Spotted: Another Wild Jaguar in the Southwest
By Aimee Kincaid, Project Manager
Part of Jaguar’s staff contribution series
Jaguars, the largest native feline in the Americas, may be making a comeback in the United States. El Jefe, so named in honor of his southernmost approach by conservationists, was “spotted” early in 2016 near the Santa Rita Mountains in Arizona—the first jaguar sighting in the region in more than six years! For months afterward, it was believed that El Jefe was the sole jaguar in the United States living outside of captivity.
In December 2016, a second jaguar was captured* by a trail camera in Arizona’s Huachuca Mountains, and Twitter quickly erupted into a frenzy of #HowManyJags in a web-wide game of match-the-spots-on-the-jaguar. To everyone’s excitement, Tweeters identified a unique diamond-eye pattern that sparked celebrations over the newest genus Panthera resident in the United States. Preliminary indications are that the newest jaguar is also a male, so even if the two jaguars crossed paths, no new kittens could boost the resident population. So, until a she-cat makes the journey north from the neighboring population in Sonora, Mexico, the US population of wild jaguars consists entirely of bachelors.

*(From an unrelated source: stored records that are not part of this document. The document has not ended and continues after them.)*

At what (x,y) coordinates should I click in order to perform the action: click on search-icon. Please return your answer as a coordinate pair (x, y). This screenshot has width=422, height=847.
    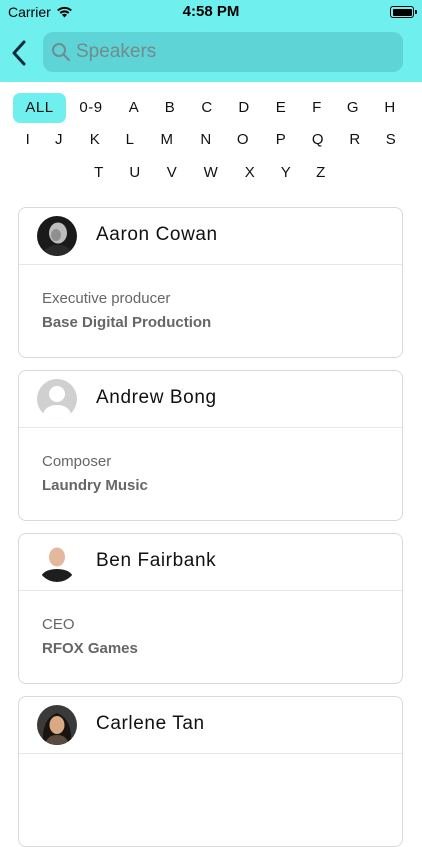
    Looking at the image, I should click on (61, 52).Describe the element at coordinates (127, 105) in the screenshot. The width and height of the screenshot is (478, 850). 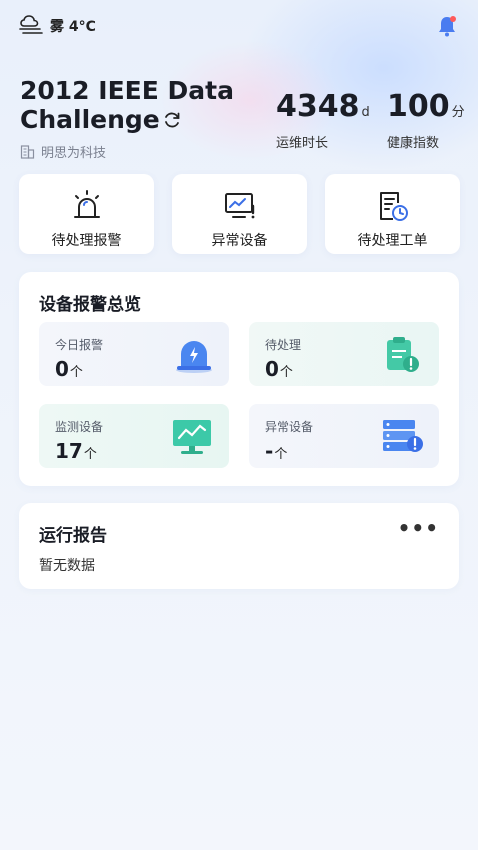
I see `project-title: 2012 IEEE Data Challenge` at that location.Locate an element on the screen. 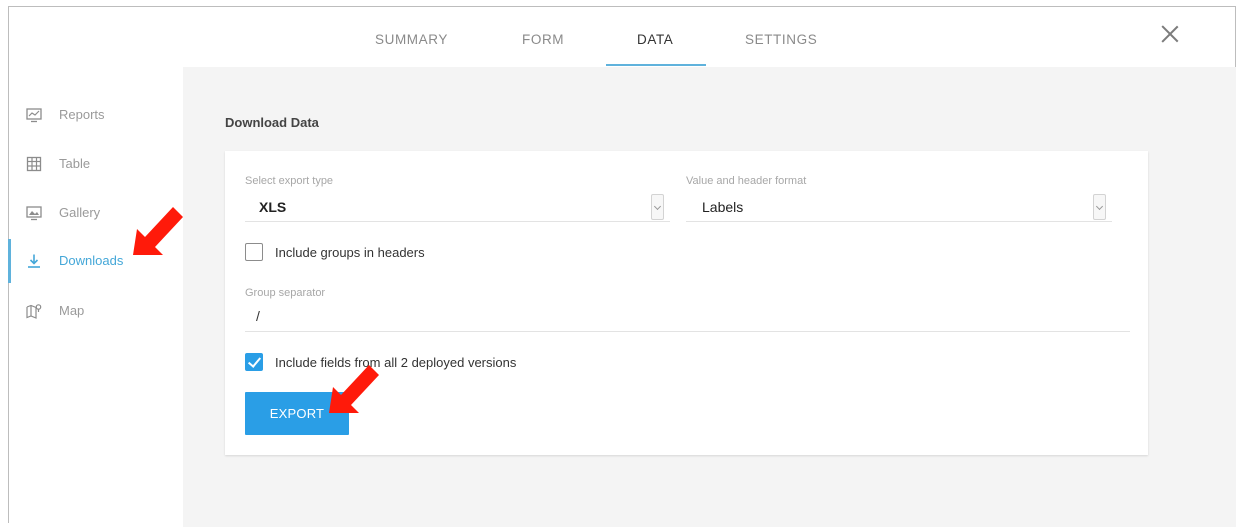  sidebar-item-map: Map is located at coordinates (96, 311).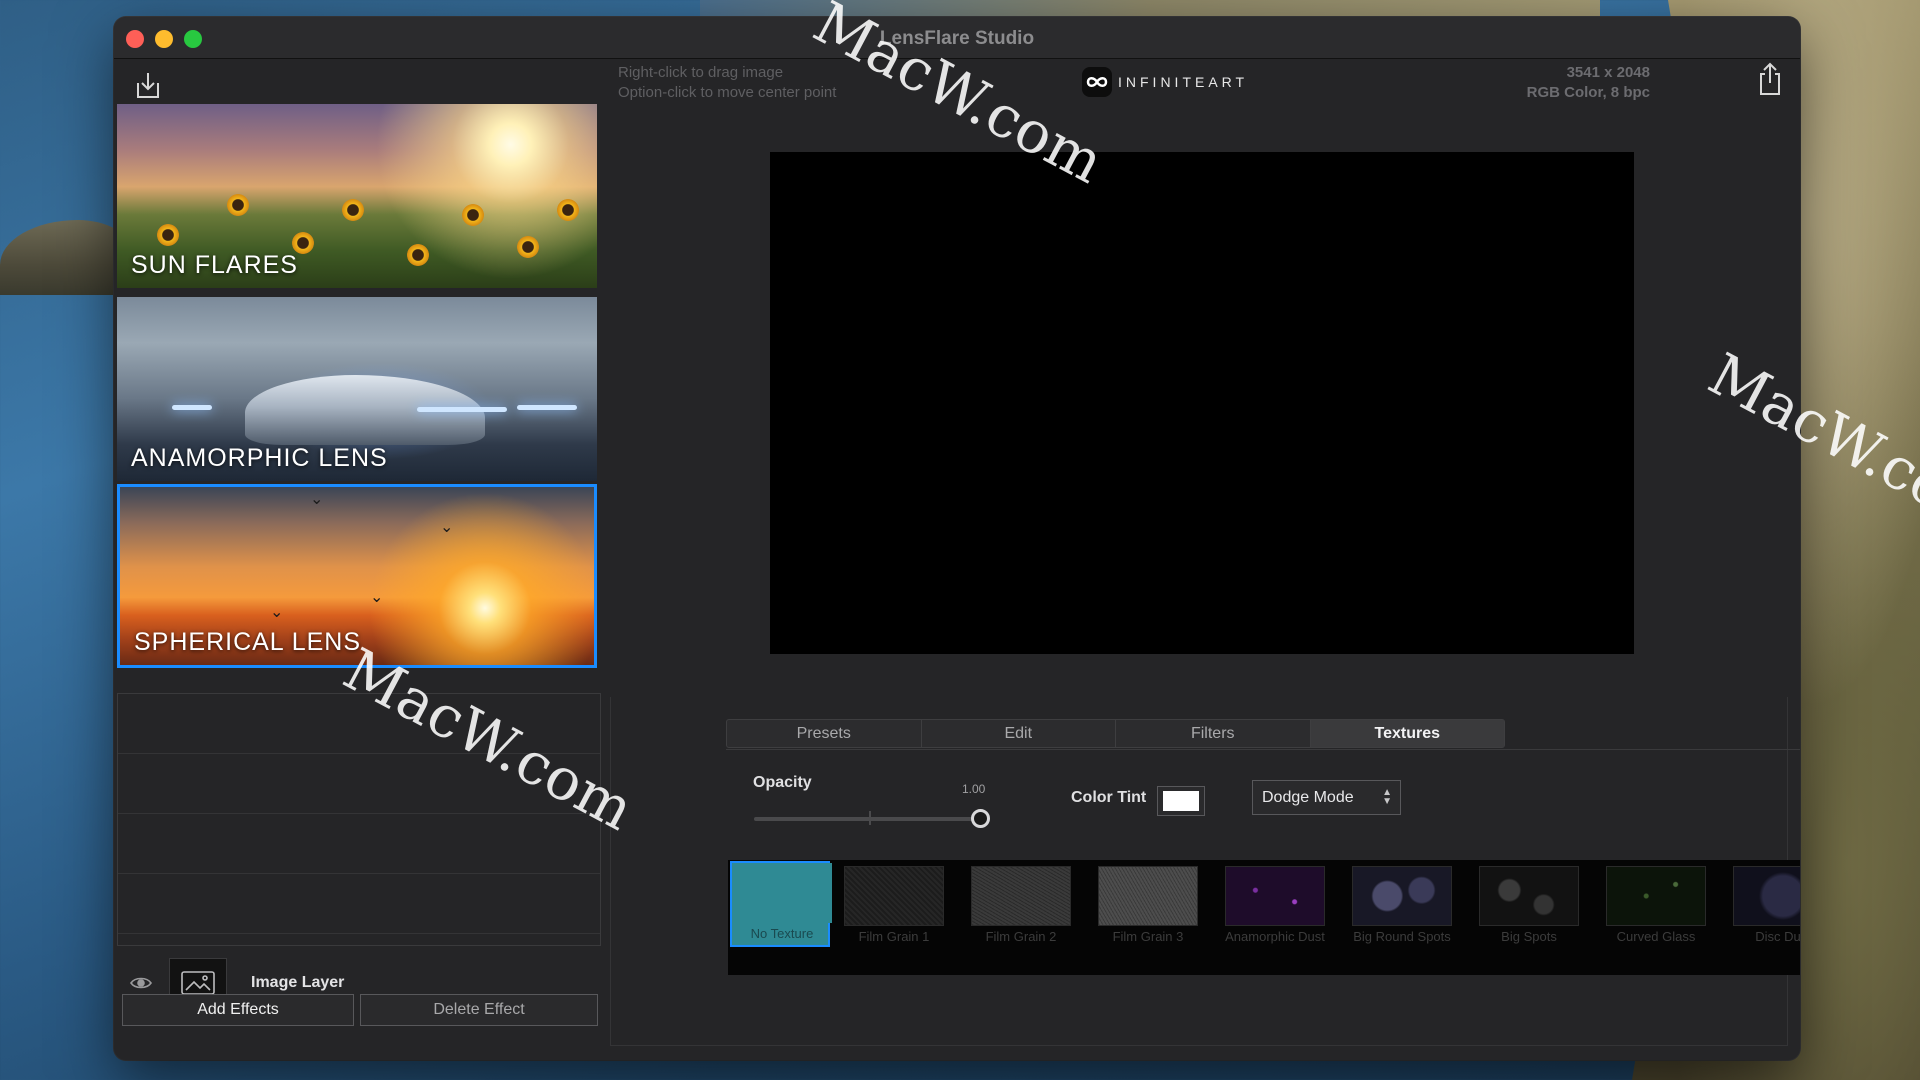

The Washington post pointed out that the President’s proposed wall, “could disrupt cross-border migration of wildlife, including El Jefe and his fellow jaguars.” Migratory jaguars would be stopped at the southern border until, at least, they could learn to scale walls. A wall preventing migration means that El Jefe wouldn’t be able to meet a potential mate unless a female was released from a local conservatory.
Locals have their fingers crossed that more jaguars will migrate north, make their home amidst conservationist-minded Americans, and new spotted kittens will boost the native jaguar population in the United States.